NHC, a privately held company in Kansas City, Kansas, must improve its information security practices and submit to biennial audits of its security practices for the next 20 years under the FTC settlement, FTC chairwoman Deborah Platt Majoras said. The settlement bars the company and owner Christopher Likens of making deceptive claims about privacy and security policies.

Majoras called NHC's data-handling practices "careless" during a speech at a Washington, D.C., data security conference sponsored by the Progress & Freedom Foundation, a free-market think tank.

"Data security has been surprisingly lax at a number of companies," she said. "The cases we're bringing have not been close calls."

NHC and NTA routinely obtain personal consumer information, including names, Social Security numbers, credit histories, and bank and credit card numbers, from banks, real-estate brokers and customers, the FTC said.

NHC and NTA made claims about its privacy and security policies that it did not honor, the FTC said.

Since 2003, the companies failed to deploy several data-protection measures, the FTC said:

-- They failed to assess risks to the information they collected and stored, both online and offline.

-- They did not implement "simple, low-cost, readily available" defenses to common Web site attacks.

-- They failed to implement "reasonable" polices in key areas such as employee screening and training, as well as the handling of personal data.

-- They did not employ reasonable measures to detect and respond to authorized access to data and did not conduct security investigations.

A hacker in April 2004 used a common Web attack to gain access to NHC's computer network, said the FTC, which did not specify the type of attack. In February 2005, a Kansas City television station found intact paperwork containing NHC customers' personal information in a dumpster outside the company's building, the FTC said.

The FTC looks for reasonable security measures, and in some data breach cases, the agency does not file a complaint against the company that lost the data, Majoras said. The agency has concluded in several cases that the breached company was employing reasonable security practices and should not be charged for unfair or deceptive trade practices, she said.

"I emphasize the standard is reasonableness, not perfection," she said.

Data:
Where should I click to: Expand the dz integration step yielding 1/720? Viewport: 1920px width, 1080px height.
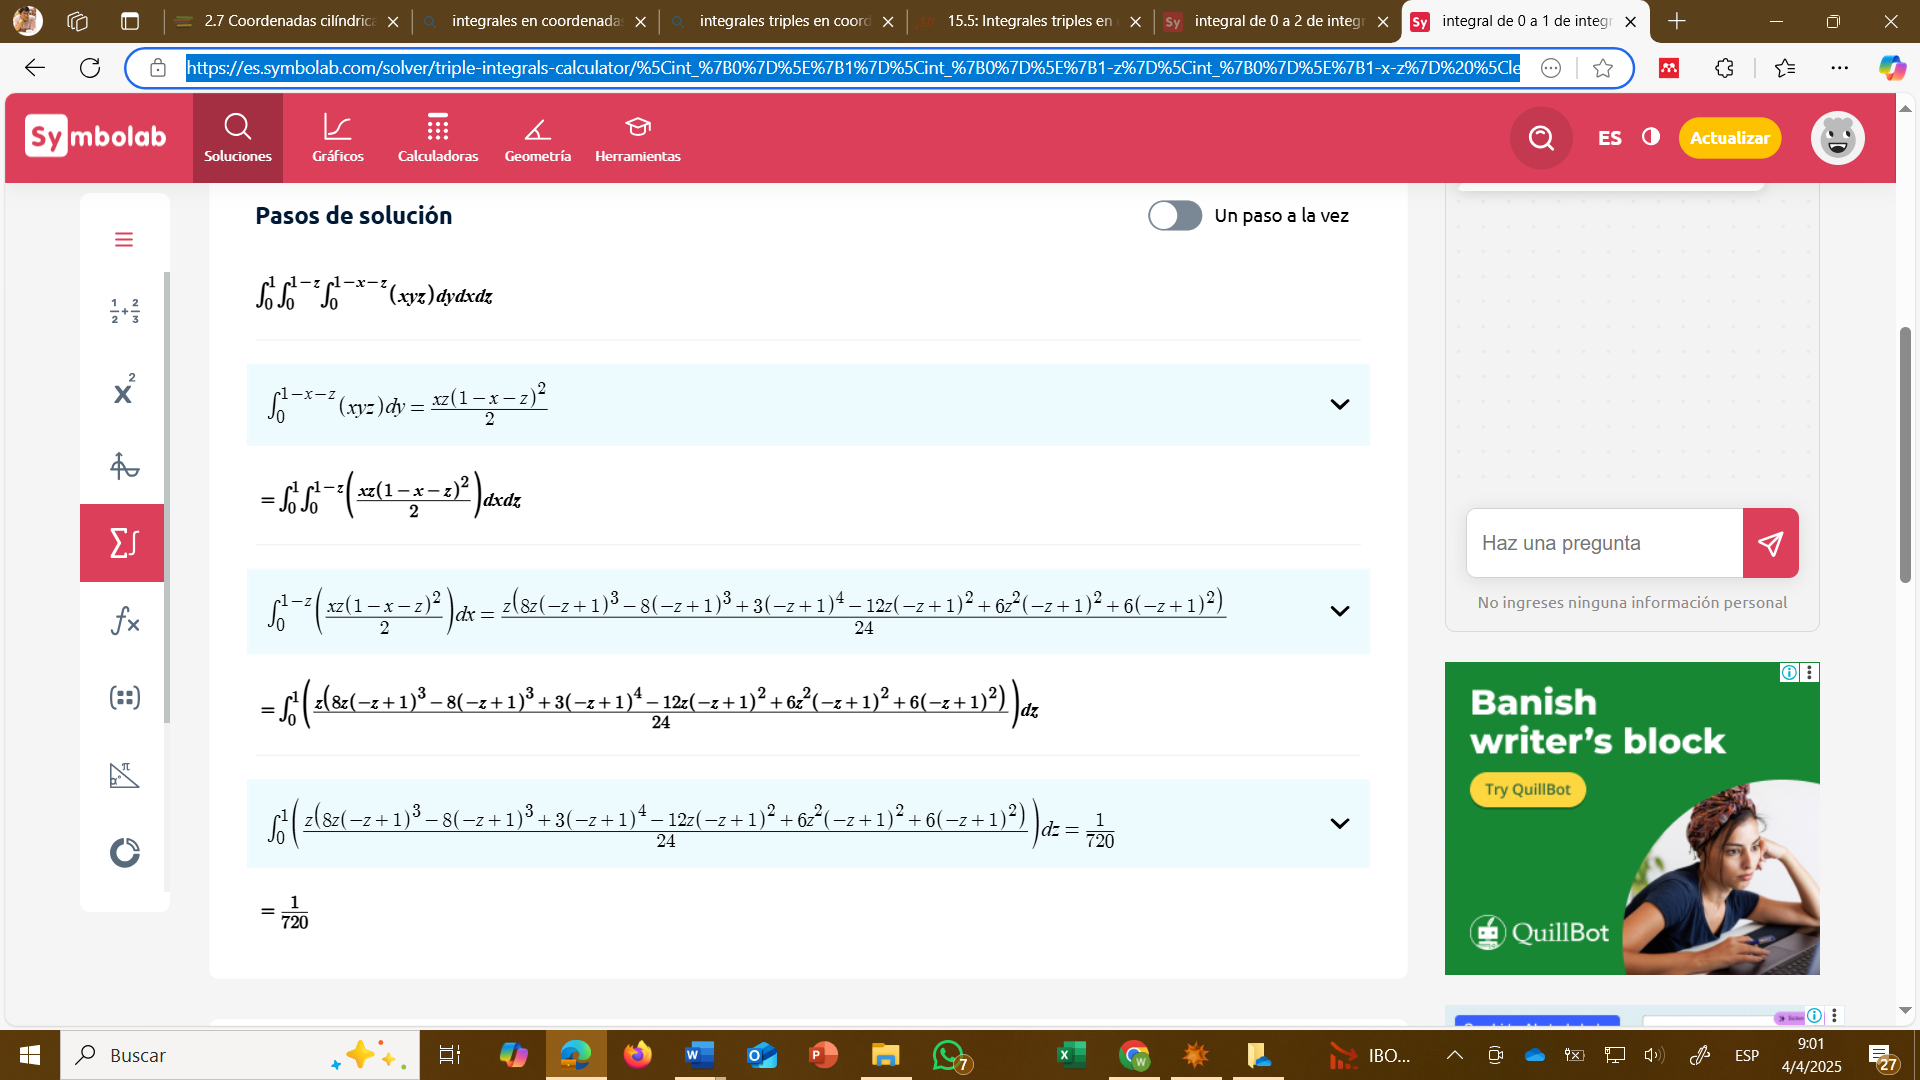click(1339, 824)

Exercise prompt: Reproduce the stretch of the FTC settlement article from "-- They failed to implement" through "building, the FTC said.", word for word. The listing has no connection to the FTC settlement article.

Response for this exercise:
-- They failed to implement "reasonable" polices in key areas such as employee screening and training, as well as the handling of personal data.

-- They did not employ reasonable measures to detect and respond to authorized access to data and did not conduct security investigations.

A hacker in April 2004 used a common Web attack to gain access to NHC's computer network, said the FTC, which did not specify the type of attack. In February 2005, a Kansas City television station found intact paperwork containing NHC customers' personal information in a dumpster outside the company's building, the FTC said.